TEXT:
--- START ---
As the International Criminal Court (ICC) today delivers its verdict on former Lord's Resistance Army commander, Dominic Ongwen, at least 108 children remain missing since 2018.
According to a statement issued by three non-governmental organisations which have been tracking LRA activities in the DR Congo and the Central African Republic since 2012, the children are presumed to be in the LRA captivity.
The Invisible Children, Bria Londo, Solidarité et Assistance Intégrale aux Personnes Démunies (SAIPED), and the Dungu-Doruma Commission Diocésaine Justice et Paix (CDJP) based in DR Congo and CAR say 20 of the 108 children were abducted in the last one year.
"108 of the children and youth are still missing and presumed in captivity, including 20 of those abducted since January 2020," the organisations said in a joint statement on Tuesday.
Mr Ongwen, who is facing 70 counts of war crimes and crimes against humanity is the first LRA commander to be tried alone after being indicted by the ICC in 2005 for war crimes.
--- END ---
DATA UNDER STUDY:
--- START ---
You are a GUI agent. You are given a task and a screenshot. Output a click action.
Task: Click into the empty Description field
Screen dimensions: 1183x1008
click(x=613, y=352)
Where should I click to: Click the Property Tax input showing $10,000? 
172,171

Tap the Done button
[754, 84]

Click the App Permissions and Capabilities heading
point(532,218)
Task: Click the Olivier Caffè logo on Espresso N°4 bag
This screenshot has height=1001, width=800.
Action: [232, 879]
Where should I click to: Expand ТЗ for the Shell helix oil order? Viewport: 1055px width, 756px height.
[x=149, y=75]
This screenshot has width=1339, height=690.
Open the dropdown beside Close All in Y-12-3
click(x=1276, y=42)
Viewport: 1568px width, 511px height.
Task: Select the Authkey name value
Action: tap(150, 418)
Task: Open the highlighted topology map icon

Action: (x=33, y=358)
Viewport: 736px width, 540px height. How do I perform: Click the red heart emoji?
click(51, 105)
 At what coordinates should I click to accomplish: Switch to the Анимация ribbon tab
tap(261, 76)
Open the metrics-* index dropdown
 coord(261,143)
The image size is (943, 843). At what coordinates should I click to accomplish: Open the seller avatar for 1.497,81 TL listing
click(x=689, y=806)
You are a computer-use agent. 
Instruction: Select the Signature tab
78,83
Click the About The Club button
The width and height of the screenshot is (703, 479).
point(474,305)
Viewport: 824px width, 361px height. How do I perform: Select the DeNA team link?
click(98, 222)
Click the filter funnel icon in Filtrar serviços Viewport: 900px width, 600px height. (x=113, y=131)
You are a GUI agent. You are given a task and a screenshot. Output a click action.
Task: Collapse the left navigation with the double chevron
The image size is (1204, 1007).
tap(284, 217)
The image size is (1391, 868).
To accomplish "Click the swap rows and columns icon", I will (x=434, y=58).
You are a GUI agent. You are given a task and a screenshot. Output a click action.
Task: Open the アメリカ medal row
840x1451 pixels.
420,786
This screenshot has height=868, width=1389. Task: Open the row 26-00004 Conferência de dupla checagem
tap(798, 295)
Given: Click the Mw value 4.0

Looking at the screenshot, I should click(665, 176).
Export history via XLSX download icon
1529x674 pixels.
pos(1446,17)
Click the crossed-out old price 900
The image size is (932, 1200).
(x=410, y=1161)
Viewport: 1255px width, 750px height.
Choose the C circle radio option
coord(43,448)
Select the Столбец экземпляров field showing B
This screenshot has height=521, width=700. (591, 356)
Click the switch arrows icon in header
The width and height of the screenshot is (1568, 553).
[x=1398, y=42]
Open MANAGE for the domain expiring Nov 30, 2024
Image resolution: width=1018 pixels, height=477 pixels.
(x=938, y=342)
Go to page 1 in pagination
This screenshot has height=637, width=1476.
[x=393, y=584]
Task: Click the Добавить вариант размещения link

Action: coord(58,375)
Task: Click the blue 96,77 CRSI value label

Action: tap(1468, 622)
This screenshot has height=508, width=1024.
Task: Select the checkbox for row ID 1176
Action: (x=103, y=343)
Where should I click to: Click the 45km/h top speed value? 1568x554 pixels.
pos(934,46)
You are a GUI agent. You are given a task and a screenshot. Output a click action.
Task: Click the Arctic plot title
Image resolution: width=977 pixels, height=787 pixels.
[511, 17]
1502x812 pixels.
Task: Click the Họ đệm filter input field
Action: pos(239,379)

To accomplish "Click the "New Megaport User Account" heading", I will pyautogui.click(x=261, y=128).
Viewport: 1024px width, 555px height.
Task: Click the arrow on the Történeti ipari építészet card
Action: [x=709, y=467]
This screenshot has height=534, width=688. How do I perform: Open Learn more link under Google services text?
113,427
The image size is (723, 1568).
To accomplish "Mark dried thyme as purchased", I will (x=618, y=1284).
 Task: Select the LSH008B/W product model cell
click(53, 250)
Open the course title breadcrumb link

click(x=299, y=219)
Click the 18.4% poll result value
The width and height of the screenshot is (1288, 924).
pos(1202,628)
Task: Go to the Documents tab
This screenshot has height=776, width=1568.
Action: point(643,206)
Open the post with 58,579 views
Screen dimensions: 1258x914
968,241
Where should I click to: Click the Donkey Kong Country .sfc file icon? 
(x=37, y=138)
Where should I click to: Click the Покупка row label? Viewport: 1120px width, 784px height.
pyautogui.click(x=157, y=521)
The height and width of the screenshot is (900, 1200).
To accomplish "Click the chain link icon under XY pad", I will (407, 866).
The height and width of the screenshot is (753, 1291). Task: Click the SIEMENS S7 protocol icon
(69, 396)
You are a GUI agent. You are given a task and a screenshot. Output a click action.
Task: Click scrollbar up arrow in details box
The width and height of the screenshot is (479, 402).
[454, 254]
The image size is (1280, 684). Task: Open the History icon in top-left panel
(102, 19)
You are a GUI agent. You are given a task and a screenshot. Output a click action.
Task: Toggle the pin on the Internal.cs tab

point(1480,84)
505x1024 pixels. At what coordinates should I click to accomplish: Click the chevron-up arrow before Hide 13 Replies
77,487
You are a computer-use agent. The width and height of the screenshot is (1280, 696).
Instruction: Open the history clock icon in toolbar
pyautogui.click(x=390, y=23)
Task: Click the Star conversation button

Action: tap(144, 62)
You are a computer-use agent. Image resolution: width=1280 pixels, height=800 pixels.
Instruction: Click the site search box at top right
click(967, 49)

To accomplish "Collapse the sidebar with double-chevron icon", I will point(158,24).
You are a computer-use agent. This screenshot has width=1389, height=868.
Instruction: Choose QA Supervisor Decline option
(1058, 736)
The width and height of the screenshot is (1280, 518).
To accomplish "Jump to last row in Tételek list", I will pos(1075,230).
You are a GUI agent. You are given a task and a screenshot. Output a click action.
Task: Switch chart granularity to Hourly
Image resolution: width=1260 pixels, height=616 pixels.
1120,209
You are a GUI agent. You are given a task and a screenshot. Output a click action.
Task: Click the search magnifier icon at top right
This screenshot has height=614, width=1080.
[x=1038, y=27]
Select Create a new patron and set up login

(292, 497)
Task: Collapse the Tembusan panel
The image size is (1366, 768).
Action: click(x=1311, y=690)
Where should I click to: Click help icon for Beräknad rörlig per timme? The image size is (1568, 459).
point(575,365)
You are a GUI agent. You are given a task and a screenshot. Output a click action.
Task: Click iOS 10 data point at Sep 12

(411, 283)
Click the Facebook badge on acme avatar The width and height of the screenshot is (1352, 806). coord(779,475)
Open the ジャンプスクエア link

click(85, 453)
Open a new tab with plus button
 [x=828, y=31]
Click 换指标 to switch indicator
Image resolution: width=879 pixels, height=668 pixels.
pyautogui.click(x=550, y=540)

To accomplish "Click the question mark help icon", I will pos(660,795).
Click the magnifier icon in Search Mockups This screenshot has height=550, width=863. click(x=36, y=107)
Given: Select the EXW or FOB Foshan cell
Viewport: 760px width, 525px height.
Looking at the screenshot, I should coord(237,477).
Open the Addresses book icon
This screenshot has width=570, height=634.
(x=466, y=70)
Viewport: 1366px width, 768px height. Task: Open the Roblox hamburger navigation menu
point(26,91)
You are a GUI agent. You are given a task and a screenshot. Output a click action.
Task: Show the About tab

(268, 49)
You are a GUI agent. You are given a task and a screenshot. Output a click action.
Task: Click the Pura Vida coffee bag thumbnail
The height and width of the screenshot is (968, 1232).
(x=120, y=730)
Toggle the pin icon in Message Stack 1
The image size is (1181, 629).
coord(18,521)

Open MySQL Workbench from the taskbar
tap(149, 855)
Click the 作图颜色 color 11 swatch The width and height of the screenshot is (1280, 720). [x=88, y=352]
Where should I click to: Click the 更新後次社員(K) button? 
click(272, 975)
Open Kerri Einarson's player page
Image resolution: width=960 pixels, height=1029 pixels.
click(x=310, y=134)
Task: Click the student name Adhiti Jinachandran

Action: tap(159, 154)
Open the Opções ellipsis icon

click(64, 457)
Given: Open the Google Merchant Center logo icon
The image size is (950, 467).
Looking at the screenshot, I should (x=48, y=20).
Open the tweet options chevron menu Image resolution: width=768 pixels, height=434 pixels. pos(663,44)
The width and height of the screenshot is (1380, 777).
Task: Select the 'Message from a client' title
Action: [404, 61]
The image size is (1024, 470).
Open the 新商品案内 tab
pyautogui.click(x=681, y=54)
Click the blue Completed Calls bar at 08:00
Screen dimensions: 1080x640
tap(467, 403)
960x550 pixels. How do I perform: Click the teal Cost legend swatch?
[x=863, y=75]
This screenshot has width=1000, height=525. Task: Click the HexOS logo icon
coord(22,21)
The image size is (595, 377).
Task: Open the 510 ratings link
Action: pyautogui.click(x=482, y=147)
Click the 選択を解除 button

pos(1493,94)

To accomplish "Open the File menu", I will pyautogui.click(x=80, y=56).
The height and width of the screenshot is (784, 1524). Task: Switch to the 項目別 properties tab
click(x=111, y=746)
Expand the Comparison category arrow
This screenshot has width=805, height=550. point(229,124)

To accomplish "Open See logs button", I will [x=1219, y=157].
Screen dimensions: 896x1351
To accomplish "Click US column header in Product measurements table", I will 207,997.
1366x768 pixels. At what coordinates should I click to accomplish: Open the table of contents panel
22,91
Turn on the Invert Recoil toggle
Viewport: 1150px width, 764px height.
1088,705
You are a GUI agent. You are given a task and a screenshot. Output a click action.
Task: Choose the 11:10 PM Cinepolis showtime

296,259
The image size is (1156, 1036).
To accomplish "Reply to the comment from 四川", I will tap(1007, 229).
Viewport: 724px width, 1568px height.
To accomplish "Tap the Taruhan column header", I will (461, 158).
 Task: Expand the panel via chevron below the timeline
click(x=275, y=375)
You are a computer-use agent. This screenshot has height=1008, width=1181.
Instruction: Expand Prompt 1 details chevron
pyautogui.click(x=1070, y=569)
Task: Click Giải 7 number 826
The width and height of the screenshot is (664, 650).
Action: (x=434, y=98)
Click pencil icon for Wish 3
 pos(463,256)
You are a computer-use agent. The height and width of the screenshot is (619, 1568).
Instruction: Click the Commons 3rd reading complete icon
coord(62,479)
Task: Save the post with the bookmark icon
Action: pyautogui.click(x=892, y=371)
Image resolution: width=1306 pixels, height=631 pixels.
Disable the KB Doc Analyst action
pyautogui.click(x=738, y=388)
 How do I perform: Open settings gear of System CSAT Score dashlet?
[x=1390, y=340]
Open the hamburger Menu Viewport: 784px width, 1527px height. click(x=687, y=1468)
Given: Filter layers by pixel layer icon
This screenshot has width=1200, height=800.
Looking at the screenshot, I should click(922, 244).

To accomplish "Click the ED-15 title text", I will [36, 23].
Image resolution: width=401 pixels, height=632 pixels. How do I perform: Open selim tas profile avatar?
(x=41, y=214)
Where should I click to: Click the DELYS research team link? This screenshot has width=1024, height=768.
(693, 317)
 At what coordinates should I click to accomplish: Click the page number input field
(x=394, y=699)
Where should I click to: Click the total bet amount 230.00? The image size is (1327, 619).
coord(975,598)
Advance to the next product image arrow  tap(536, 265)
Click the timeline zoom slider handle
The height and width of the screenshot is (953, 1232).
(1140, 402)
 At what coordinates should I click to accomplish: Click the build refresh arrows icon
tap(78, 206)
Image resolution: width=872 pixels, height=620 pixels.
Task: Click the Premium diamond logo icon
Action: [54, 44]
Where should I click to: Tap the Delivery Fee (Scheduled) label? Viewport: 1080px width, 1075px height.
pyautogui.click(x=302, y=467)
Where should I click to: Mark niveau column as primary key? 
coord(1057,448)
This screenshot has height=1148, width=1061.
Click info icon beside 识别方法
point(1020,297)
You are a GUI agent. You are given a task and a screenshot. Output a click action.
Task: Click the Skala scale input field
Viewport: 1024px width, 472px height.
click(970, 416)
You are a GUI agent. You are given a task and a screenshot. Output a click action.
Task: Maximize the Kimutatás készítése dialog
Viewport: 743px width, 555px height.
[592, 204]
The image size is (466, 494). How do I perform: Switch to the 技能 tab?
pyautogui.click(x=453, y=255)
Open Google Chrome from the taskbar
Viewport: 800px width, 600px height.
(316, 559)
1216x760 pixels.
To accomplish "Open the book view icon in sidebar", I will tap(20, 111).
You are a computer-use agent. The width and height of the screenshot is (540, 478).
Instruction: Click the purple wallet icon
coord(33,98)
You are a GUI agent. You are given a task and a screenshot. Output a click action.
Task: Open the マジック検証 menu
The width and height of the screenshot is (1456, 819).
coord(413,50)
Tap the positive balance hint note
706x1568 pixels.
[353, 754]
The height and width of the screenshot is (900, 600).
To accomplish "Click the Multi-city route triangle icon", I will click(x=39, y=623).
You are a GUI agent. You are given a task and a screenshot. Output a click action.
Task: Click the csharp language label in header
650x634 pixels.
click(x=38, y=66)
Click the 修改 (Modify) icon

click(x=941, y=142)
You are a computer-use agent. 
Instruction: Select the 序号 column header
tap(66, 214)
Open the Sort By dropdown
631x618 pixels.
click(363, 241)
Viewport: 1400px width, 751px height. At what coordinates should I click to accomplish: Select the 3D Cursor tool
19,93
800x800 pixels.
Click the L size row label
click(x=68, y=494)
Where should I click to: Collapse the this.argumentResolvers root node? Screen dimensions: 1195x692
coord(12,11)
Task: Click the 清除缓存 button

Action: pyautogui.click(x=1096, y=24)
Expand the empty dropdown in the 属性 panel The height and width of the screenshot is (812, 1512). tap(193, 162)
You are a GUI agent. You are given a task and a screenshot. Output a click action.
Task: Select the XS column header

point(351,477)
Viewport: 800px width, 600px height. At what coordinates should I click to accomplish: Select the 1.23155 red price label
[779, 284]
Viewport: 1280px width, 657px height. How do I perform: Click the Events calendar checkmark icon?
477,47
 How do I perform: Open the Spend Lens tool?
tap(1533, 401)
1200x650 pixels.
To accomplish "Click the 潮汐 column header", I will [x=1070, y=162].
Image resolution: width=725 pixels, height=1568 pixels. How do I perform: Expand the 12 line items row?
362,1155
--- END ---
PROBLEM 1: In the text on the Ongwen verdict and the missing children, rewrite the part starting with "As the International" and going on through "missing since 2018.", putting "ruling" in place of "verdict".
PROBLEM 2: According to the text on the Ongwen verdict, how many of the 108 missing children were abducted since January 2020?
PROBLEM 3: Resume the news text on the Ongwen verdict and the children missing since 2018 after its last sentence.

TASK OUTPUT 1:
As the International Criminal Court (ICC) today delivers its ruling on former Lord's Resistance Army commander, Dominic Ongwen, at least 108 children remain missing since 2018.

TASK OUTPUT 2: 20

TASK OUTPUT 3:
The ICC dropped the arrest warrants for Raska Lukwiya and Okot Odhiambo after the court's investigations confirmed that they were dead.
But the court has maintained the arrest warrant for the former LRA deputy commander, Vincent Otti who was reportedly killed on the orders of LRA leader Joseph Kony in 2007 because there is no confirmation of his death.
Kony, according to the report is still hiding in Kafia King, a disputed enclave between CAR and South Sudan.
His group reportedly survives primarily via subsistence farming and bartering goods, such as honey, in local markets.
There were reports from Central African Republic last week that the Kony had died of Covid-19 but Mr Paul Ronan, the Director of Research with Invisible Children doubts the reports.
"I don't think it would be very easy for Kony to contract Covid-19 in his isolated camp. Finally, the reports that his last words were "Forgive me" seemed too good to be true," he told Daily Monitor.
The Invisible Children CAR deputy country director, Ms Camille Marie-Regnault, says the LRA abductions have significantly reduced but they must be stopped.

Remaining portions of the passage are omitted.